BCA's list of minority candidates reveals diversity candidates are plentiful
Posted: Friday March 5, 2004 7:59PM; Updated: Friday March 5, 2004 8:00PM
Each time a top college football head coaching opening is filled with a non-minority, those advocating diversity candidates are quick to attack the hiring practices -- and often they're on point. It doesn't take Inspector Clouseau to realize something is shaky when only five of the 117 Division I-A head coaches are African-American. But my gripe with those doign the complaining has often been that they themselves do a lousy job getting the word out and promoting top minority candidates.
In other words, don't fault the media for failing to toss a minority into the speculative mix when jobs come open. If you have a list of qualified guys, let us see it and we'll spread the names.
A source affiliated with the Black Coaches Association -- a well-respected basketball coach, at that -- provided a list of 41 "leading candidates,'' which is drawn from the collegiate ranks of former head coaches who are still active, Division I-A top assistants and Division I-AA head coaches (See the complete list at right.) I'm told there is another list of nearly as many names that is compromised of assistants from the NFL.
"These guys are all capable candidates in some way, shape or form for some Division I institution,'' said Floyd Keith, head of the Black Coaches Association.
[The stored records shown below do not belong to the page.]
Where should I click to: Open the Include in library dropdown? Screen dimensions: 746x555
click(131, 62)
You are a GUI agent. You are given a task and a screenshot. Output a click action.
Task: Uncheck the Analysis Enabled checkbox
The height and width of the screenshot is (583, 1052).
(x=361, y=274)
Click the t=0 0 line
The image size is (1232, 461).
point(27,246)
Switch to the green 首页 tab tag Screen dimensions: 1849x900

Among the college coaches who caught my attention were three hot, young defensive coordinators: Randy Shannon (Miami), Charlie Strong (Florida) and Tyrone Nix (Southern Mississippi). On the other side of the ball, you figure it won't be long before someone snaps up offensive whiz Norm Chow (Southern Cal).
The entire list is apparently made available to athletic directors and college presidents. So ignorance should no longer be an excuse.
The business of Sunday night hoops
As if the ACC needed more juice, the conference has a sweet deal in its Sunday night broadcast package on Fox Sports Net. No other conference in the country regularly plays on that night. So that national showcase helps polish up the conference's resume, as well as producing a few extra TV dollars to spread amongst the members.
Coaches say the showcase is great for recruiting, too. The drawback is it's pushing college sports another step closer to a professional-type schedule. And worse, according to some coaches, it further drains players, particularly those who have Monday morning classes.
Case in point: Considering their team's scheduled 8 p.m. tipoff this Sunday at Maryland, don't bet on Virginia student-athletes being back on campus until after midnight. And teams that fly commercial likely won't return home until Monday morning.
Somehow, amid this commercialism, NCAA boss Myles Brand still professes that Division I college sports aren't a business. Well, he's wrong. And some suggest he'd be better off accepting reality.
"The statement that college basketball isn't a business -- let's be real here,'' Georgia Tech coach Paul Hewitt said. "It can be a business that can be a very positive experience for athletes, coaches, for schools. Kids learn responsibility, coaches learn how to put together a team, and administrators learn how to build some momentum, build a lot of school spirit based on that one entity -- the program. It doesn't have to be a dirty word, something sleazy to say it is a business.''
Attorneys leave law firms every day, right? So the buzz in the college sports crowd isn't that Rich Hilliard departed a prominent Indianapolis firm -- Ice Miller Donadio & Ryan Collegiate Sports Practice Group -- but why he's out and whether it's related to lawsuits recently brought against him and the firm as a result of representing the Alabama and Marshall football programs in NCAA matters.
Hilliard, a former NCAA investigator, joined the law firm as a partner five years ago and specialized in defending athletic programs in infractions cases. The Alabama case was initially a huge get for the Indy firm, though two former Tide coaches have since filed suits claiming they were unfairly made to be scapegoats and named, among others, Hilliard and the law firm. A similar claim was made in a suit brought last August by Dave Ridpath, the former assistant AD for compliance at Marshall.
A federal judge's ruling last month allows Ridpath to move forward with claims of fraud, breach of contract and due process rights -- which also frees his attorneys to begin subpoenaing documents and deposing Marshall administrators and coaches, along with Hilliard. A trial date is tentatively set for May 2005.
"Well, on its face it certainly doesn't hurt our case,'' said attorney Jason Huber of Hilliard's departure. "We'll ultimately learn why he left.''
Hilliard described his move as a "mutual departure'' based on a desire to spend more time with his family in Kansas City, where he'd been based prior to the NCAA's move to Indianapolis.
Phil Genetos, the firm's managing partner, cited standard policy in refusing to comment on whether Hilliard's departure last month was voluntary. He said the firm would continue to be a player in the sports business [the Indianapolis Motor Speedway remains a primo client] while, as might be expected, predicting it'll prevail in the lawsuits.
"I think even universities get sued by people when they don't think there's really any basis for being sued,'' Genetos said of the potential fallout from the suits. "We don't like being sued, but I think people understand it."
Mike Fish is a senior writer for SI.com.